Nine companies will not be able to use customer money to fund bonuses. This means that in the first year in which Ofwat’s new rule on exec pay has been applied, bonuses amounting to £6.8m (73% of the overall total) will now be impacted in this way.
Of the £6.8m, Ofwat will use its new powers to step in and directly block three water companies from allowing customers to pay £1.5m of bonuses, which apply to: Thames Water, Yorkshire Water, and Dŵr Cymru Welsh Water. Ofwat has determined these companies have not adequately reflected overall company performance issues in their bonus payments. In these cases, Ofwat will adjust costs for the companies in question so they cannot recover it from customers.
For the further £5.2m of the remuneration payments, water companies have voluntarily decided not to push this cost on to their customers. Instead, shareholders at the six companies will pay. Had this not been the case we would have acted to ensure these were not funded by customers.
The Water (Special Measures) Bill that is being brought by the Government extends Ofwat’s current powers. Rather than preventing company directors’ bonuses being funded by customers, it would allow Ofwat to prohibit performance-related pay entirely in certain circumstances.

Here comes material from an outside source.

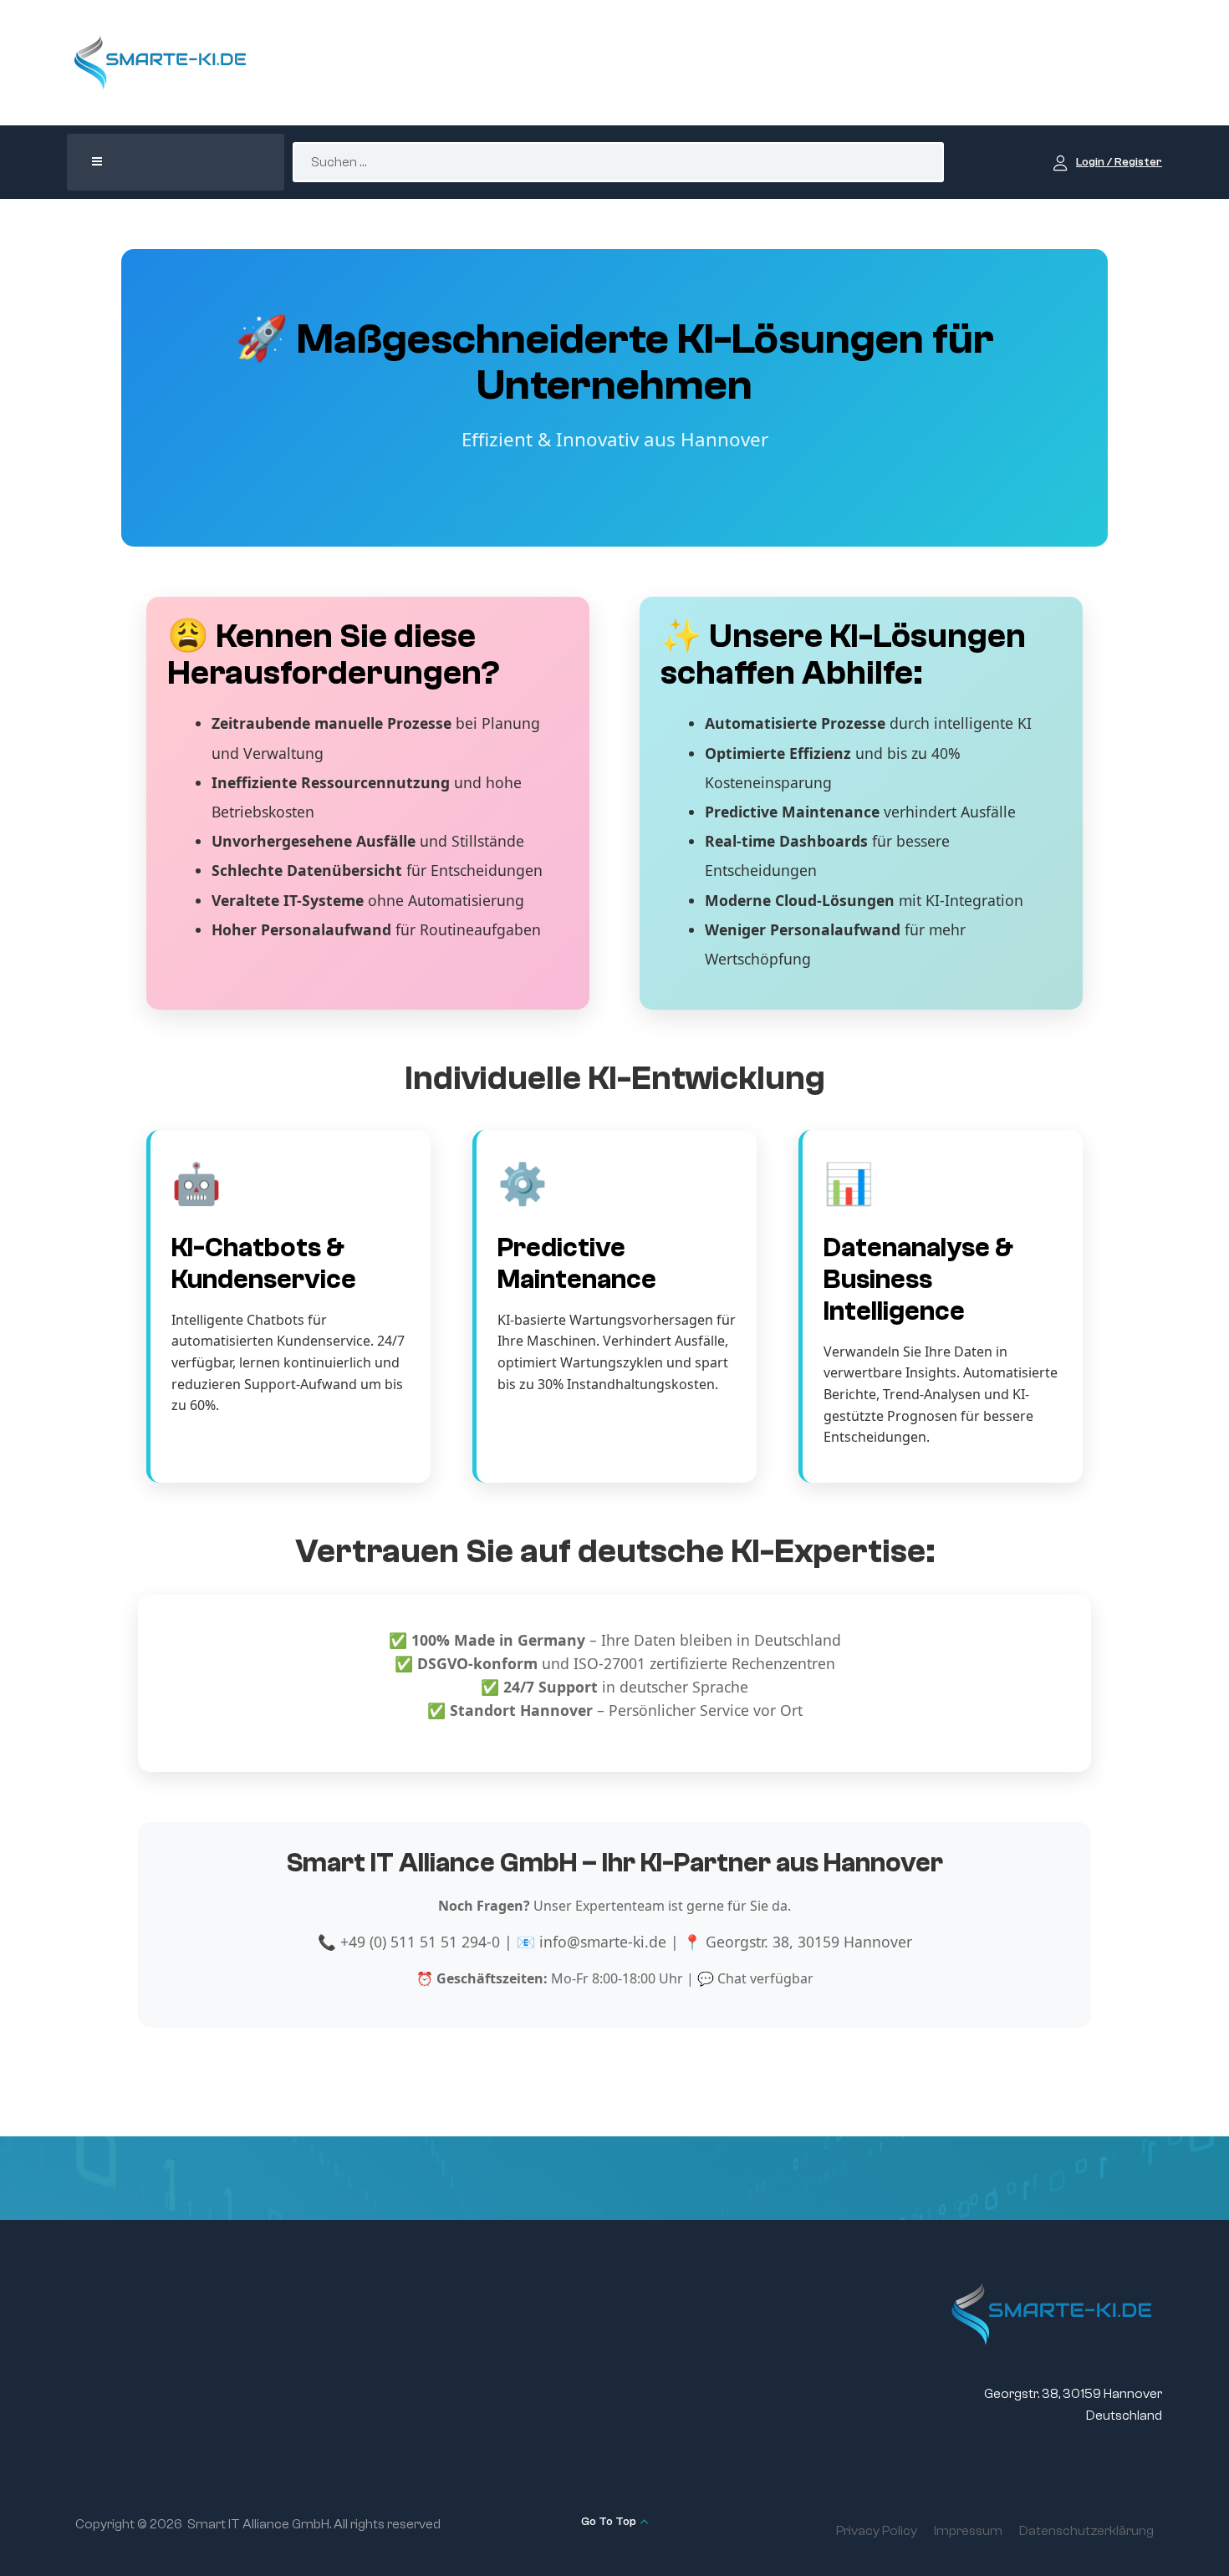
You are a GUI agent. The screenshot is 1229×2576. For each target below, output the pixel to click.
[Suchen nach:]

David Black, Chief Executive of Ofwat, said:
“In stopping customers from paying for undeserved bonuses that do not properly reflect performance, we are looking to sharpen executive mindsets and push companies to improve their performance and culture of accountability. While we are starting to see companies take some positive steps, they need to do more to rebuild public trust.
“Our new rules on exec pay and dividends link both to company performance. Through these new rules, our enforcement action and our incentive regime, which has imposed £430 million in performance penalties since 2020, we are challenging companies to deliver improvements for both customers and the environment.
“We will take forward further action under powers to regulate exec pay proposed in the government’s Water (Special Measures) Bill.”
Ofwat set to support companies through unprecedented investment period
Ofwat has today also published its latest annual Monitoring Financial Resilience (MFR) report, covering the 2023-24 financial year.
The findings show Ofwat has been making progress to ensure that any dividends paid by water companies reflect company performance and do not threaten their financial resilience.
This has included introducing a change to water company’s licences which came into effect in May 2023.
Year-on-year, companies have paid out £400million less in dividends, a reduction of almost a third (£1billion vs £1.4billion). This is due to a range of reasons, with a much clearer link now between dividends and performance. Thames Water, South East Water and Southern Water are also subject to cash lock-up measures which prohibits them from paying dividends without consent.
Noting that £4.6billion of new equity has been invested into the sector since 2020, with more committed in the next asset management period which starts next year, the MFR report places the 16 regulated companies into one of three categories.
In total, six companies are categorised as Standard (the routine level of monitoring), seven are classified in the Elevated Concern category, with three companies in the Action Required category (see table in Notes to editors). The categorisations set out the level of monitoring and engagement that Ofwat will carry out in the year ahead.
Overall, the position is reflective of many factors, including their historical financing choice and where companies are in the current investment cycle, the scale and nature of their programmes of proposed work in the upcoming asset management period – and the resulting financing requirements that these place upon water companies.
The sector is on the cusp of a significant challenge and opportunity in the form of an unprecedented £88billion package of investment proposed at PR24. This means it is increasingly important all companies maintain robust and steady financial health as this enables them to invest for the future and bounce back from any short-term difficulties that may arise.